ASSIGNMENT: The full set of entries, reproduced exactly, is the expected answer.

*** Opening DATA TO USE ***

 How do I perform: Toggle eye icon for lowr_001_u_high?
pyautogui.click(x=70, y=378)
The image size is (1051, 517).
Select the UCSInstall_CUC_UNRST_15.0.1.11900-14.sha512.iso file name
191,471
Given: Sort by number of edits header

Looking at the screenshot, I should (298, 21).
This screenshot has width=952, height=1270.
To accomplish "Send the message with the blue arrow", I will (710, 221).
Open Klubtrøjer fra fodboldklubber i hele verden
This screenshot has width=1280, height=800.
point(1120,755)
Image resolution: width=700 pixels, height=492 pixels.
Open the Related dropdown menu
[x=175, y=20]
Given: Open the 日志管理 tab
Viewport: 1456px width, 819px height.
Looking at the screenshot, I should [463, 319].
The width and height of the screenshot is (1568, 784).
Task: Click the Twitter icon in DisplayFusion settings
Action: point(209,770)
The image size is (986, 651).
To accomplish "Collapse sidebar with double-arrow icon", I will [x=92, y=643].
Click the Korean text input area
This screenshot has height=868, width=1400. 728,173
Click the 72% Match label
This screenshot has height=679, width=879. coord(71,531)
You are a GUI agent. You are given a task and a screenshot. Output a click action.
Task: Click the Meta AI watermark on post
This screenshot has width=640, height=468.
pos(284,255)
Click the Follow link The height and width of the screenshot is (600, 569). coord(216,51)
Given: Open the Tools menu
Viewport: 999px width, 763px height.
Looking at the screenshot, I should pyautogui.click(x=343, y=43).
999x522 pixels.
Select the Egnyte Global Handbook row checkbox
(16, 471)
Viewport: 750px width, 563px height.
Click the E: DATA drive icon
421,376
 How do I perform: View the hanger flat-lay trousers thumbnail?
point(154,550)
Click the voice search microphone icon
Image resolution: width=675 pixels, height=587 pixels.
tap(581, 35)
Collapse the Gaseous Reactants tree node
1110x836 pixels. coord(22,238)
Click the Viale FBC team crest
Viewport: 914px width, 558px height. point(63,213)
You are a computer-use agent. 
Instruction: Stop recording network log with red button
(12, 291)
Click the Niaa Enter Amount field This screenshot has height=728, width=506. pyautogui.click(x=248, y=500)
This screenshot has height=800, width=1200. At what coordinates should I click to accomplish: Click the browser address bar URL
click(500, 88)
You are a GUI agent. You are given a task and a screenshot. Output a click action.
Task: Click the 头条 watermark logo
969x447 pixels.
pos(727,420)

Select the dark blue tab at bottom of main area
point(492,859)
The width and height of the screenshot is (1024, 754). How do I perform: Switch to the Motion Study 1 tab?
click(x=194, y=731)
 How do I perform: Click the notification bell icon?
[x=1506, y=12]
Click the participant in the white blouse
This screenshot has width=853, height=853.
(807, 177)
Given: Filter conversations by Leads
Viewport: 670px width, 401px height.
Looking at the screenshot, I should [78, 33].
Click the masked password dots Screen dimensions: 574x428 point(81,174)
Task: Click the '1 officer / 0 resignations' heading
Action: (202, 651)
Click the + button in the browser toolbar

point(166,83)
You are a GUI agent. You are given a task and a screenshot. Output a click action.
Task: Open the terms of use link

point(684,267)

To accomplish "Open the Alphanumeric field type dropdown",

*** Closing DATA TO USE ***

EXERCISE SOLUTION:
 How do I perform: Toggle eye icon for lowr_001_u_high?
pyautogui.click(x=70, y=378)
The image size is (1051, 517).
Select the UCSInstall_CUC_UNRST_15.0.1.11900-14.sha512.iso file name
191,471
Given: Sort by number of edits header

Looking at the screenshot, I should (298, 21).
This screenshot has width=952, height=1270.
To accomplish "Send the message with the blue arrow", I will (710, 221).
Open Klubtrøjer fra fodboldklubber i hele verden
This screenshot has width=1280, height=800.
point(1120,755)
Image resolution: width=700 pixels, height=492 pixels.
Open the Related dropdown menu
[x=175, y=20]
Given: Open the 日志管理 tab
Viewport: 1456px width, 819px height.
Looking at the screenshot, I should [463, 319].
The width and height of the screenshot is (1568, 784).
Task: Click the Twitter icon in DisplayFusion settings
Action: point(209,770)
The image size is (986, 651).
To accomplish "Collapse sidebar with double-arrow icon", I will [x=92, y=643].
Click the Korean text input area
This screenshot has height=868, width=1400. 728,173
Click the 72% Match label
This screenshot has height=679, width=879. coord(71,531)
You are a GUI agent. You are given a task and a screenshot. Output a click action.
Task: Click the Meta AI watermark on post
This screenshot has width=640, height=468.
pos(284,255)
Click the Follow link The height and width of the screenshot is (600, 569). coord(216,51)
Given: Open the Tools menu
Viewport: 999px width, 763px height.
Looking at the screenshot, I should pyautogui.click(x=343, y=43).
999x522 pixels.
Select the Egnyte Global Handbook row checkbox
(16, 471)
Viewport: 750px width, 563px height.
Click the E: DATA drive icon
421,376
 How do I perform: View the hanger flat-lay trousers thumbnail?
point(154,550)
Click the voice search microphone icon
Image resolution: width=675 pixels, height=587 pixels.
tap(581, 35)
Collapse the Gaseous Reactants tree node
1110x836 pixels. coord(22,238)
Click the Viale FBC team crest
Viewport: 914px width, 558px height. point(63,213)
You are a computer-use agent. 
Instruction: Stop recording network log with red button
(12, 291)
Click the Niaa Enter Amount field This screenshot has height=728, width=506. pyautogui.click(x=248, y=500)
This screenshot has height=800, width=1200. At what coordinates should I click to accomplish: Click the browser address bar URL
click(500, 88)
You are a GUI agent. You are given a task and a screenshot. Output a click action.
Task: Click the 头条 watermark logo
969x447 pixels.
pos(727,420)

Select the dark blue tab at bottom of main area
point(492,859)
The width and height of the screenshot is (1024, 754). How do I perform: Switch to the Motion Study 1 tab?
click(x=194, y=731)
 How do I perform: Click the notification bell icon?
[x=1506, y=12]
Click the participant in the white blouse
This screenshot has width=853, height=853.
(807, 177)
Given: Filter conversations by Leads
Viewport: 670px width, 401px height.
Looking at the screenshot, I should [78, 33].
Click the masked password dots Screen dimensions: 574x428 point(81,174)
Task: Click the '1 officer / 0 resignations' heading
Action: (202, 651)
Click the + button in the browser toolbar

point(166,83)
You are a GUI agent. You are given a task and a screenshot. Output a click action.
Task: Open the terms of use link

point(684,267)

To accomplish "Open the Alphanumeric field type dropdown",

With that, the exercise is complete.